_WORK TO COMPLETE_: Starting at the first line of the listing below, print each line unchanged and stop after the line that contains "The height and".

_MATERIAL FOR THE TASK_:
# # # #

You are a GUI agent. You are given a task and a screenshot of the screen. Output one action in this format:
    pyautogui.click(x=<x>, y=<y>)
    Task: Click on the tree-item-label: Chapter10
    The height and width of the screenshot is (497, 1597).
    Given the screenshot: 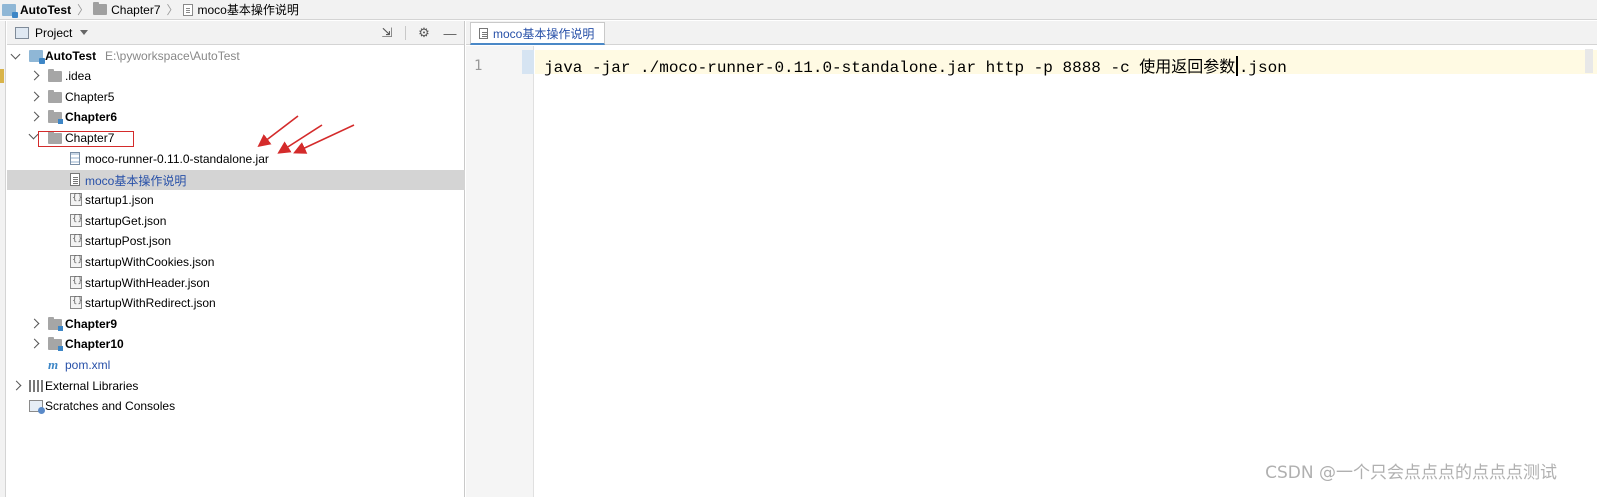 What is the action you would take?
    pyautogui.click(x=94, y=344)
    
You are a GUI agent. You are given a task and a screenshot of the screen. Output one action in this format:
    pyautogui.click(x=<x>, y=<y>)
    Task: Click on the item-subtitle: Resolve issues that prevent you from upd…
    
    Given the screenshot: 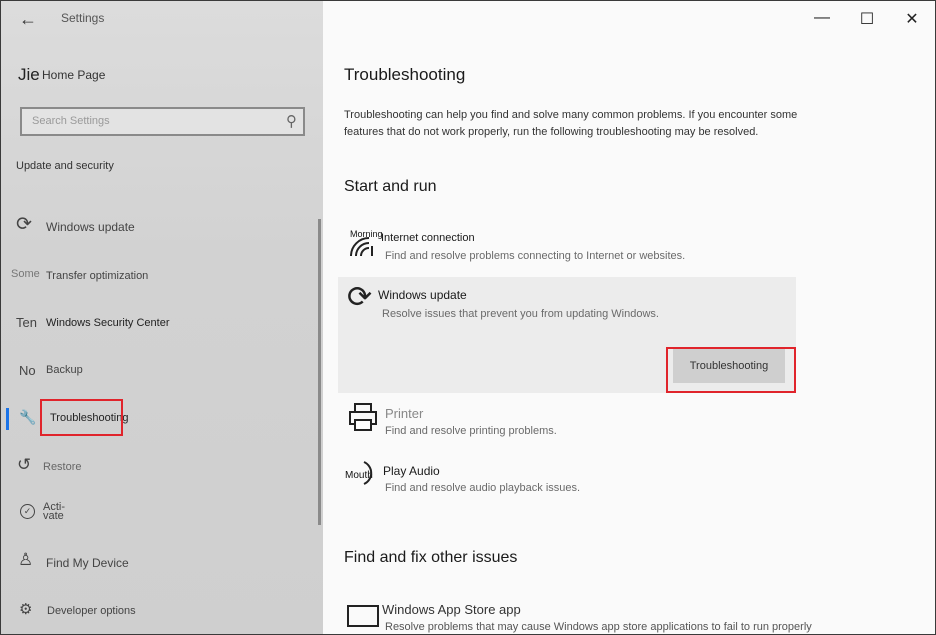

# # # #

_RESULT_:
You are a GUI agent. You are given a task and a screenshot of the screen. Output one action in this format:
    pyautogui.click(x=<x>, y=<y>)
    Task: Click on the tree-item-label: Chapter10
    The height and width of the screenshot is (497, 1597).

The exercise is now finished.